Javascript RSS parser

November 28, 2011

When you want to feed something to your site, you usually end up using the other sites RSS feed.

This gives you three options, all of them having advantages and disadvantages.

A. Use PHP realtime

You can use PHP to retrieve the feed realtime, for each pageview, parse it, and return it to the user.

The bad thing with this approach is that 1. you need to fetch the file everytime, adding bandwidth, 2. The user will have to wait for you to download and parse the feed, some feeds can take many seconds before they have been downloaded.

B. Use PHP with cron

PHP retrieves, parses and saves the data to the server everytime cron calls on it. The good thing with this approach is you have searchable content, dating far back, and the user doesn’t have to wait on a third party server. The disadvantages are that you might not have cron available on your host, and you use up space (not much though).

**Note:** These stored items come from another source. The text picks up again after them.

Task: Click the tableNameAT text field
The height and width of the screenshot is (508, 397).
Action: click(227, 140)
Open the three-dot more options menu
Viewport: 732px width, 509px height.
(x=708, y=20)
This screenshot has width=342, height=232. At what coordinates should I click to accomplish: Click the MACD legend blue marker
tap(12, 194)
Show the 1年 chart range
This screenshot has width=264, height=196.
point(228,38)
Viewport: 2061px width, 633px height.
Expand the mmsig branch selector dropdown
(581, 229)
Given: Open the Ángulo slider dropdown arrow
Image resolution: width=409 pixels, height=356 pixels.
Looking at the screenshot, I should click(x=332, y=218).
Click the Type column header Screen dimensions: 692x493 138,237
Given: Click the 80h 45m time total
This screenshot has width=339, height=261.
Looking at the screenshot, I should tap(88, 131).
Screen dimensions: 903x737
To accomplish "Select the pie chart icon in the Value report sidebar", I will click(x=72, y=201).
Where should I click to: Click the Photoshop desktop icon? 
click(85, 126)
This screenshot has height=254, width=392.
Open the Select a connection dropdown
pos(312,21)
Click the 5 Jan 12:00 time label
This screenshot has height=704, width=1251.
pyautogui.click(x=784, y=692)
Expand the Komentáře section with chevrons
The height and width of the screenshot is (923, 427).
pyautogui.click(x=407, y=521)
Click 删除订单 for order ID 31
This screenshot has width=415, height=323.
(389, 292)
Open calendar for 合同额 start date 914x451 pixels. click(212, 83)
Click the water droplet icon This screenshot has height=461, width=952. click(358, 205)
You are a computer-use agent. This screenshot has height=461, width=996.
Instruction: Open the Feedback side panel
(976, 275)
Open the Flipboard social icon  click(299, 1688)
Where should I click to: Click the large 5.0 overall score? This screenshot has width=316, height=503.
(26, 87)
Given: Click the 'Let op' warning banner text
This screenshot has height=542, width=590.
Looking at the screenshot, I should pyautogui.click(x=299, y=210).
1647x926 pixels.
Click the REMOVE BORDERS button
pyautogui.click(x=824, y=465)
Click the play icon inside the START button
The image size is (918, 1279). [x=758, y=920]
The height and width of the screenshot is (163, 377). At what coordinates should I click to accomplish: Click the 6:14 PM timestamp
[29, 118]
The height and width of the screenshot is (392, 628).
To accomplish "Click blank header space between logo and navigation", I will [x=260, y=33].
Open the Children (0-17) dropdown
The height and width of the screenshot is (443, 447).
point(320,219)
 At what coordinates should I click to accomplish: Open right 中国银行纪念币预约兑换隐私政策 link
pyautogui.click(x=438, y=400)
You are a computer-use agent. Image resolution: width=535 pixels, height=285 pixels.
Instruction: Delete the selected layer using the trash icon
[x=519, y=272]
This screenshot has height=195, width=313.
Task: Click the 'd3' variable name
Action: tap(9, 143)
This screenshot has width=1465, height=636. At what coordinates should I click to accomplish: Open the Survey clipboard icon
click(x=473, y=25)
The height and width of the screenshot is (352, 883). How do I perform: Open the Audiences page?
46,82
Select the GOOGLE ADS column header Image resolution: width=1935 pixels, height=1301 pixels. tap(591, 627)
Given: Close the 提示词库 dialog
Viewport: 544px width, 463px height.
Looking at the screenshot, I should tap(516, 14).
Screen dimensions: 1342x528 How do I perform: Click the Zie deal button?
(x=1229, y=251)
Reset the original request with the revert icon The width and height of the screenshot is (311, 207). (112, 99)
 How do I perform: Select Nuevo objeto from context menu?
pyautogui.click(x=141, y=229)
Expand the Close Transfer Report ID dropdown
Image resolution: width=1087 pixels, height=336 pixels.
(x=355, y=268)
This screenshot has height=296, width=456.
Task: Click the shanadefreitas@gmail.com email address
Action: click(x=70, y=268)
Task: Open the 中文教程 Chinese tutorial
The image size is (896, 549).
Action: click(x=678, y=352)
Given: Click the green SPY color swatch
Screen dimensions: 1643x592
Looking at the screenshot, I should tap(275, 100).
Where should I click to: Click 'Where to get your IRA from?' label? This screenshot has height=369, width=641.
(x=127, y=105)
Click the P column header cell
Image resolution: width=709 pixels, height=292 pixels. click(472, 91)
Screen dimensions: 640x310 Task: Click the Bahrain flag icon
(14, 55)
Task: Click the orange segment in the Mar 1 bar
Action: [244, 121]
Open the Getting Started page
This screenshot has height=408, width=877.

C. Use Javascript with php

Javascript uses ajax to fetch a feed, because of domain restrictions though, you can only fetch documents from the same domain as the javascript resides on, the solution to this is adding a php proxy, which only fetches the rss feed and echos out the complete request, javascript then parses and displays the result for the user. Advantages, no need for cron, doesn’t use space and the user doesn’t have to wait on the thirdparty server because of asynchronous requests. Downsides, just as in example A. php will waste bandwidth on every pageview, user needs to have javascript enabled.

My goal with this project was to get an aggregated feed from multiple sources which would then be sorted chronologically correct.

Now usually I’d opt for alternative B. there’s more upsides than downsides with it. But I haven’t parsed RSS/XML with javascript before, so I thought I’d give it a go, in other words, I opted for alternative C., parse with javascript and proxying with php. When I started this I opted to only support “valid” RSS feeds, feeds that are formated like this, but I noticed some sites used atom instead of RSS (flickr for example) so I have limited support for it, though it shouldn’t be a problem to implement a more robust solution. (I didn’t plan on fighting with attributes in the XML, but because atom uses attributes on the link tag, I save the complete object instead.)

As for the PHP part I use a simple switch statement, if I’d only use a direct proxy, people would be able to browse “anonomously” through the proxy file. You can also limited the bandwidth and speed up the requests if you instead use either cron to fetch the real source and save it to the DB every, say, five minutes. In the example code I’ve choosen to just save the data to a php session (Don’t do this on a production server).

The socialplugin.prototype.js has been “optimized for” (read: Tested and developed for) the following four social media networks: Twitter, vimeo, youtube and flickr. I also added xboxlive (because I found a feed) but it hasn’t been tested that much.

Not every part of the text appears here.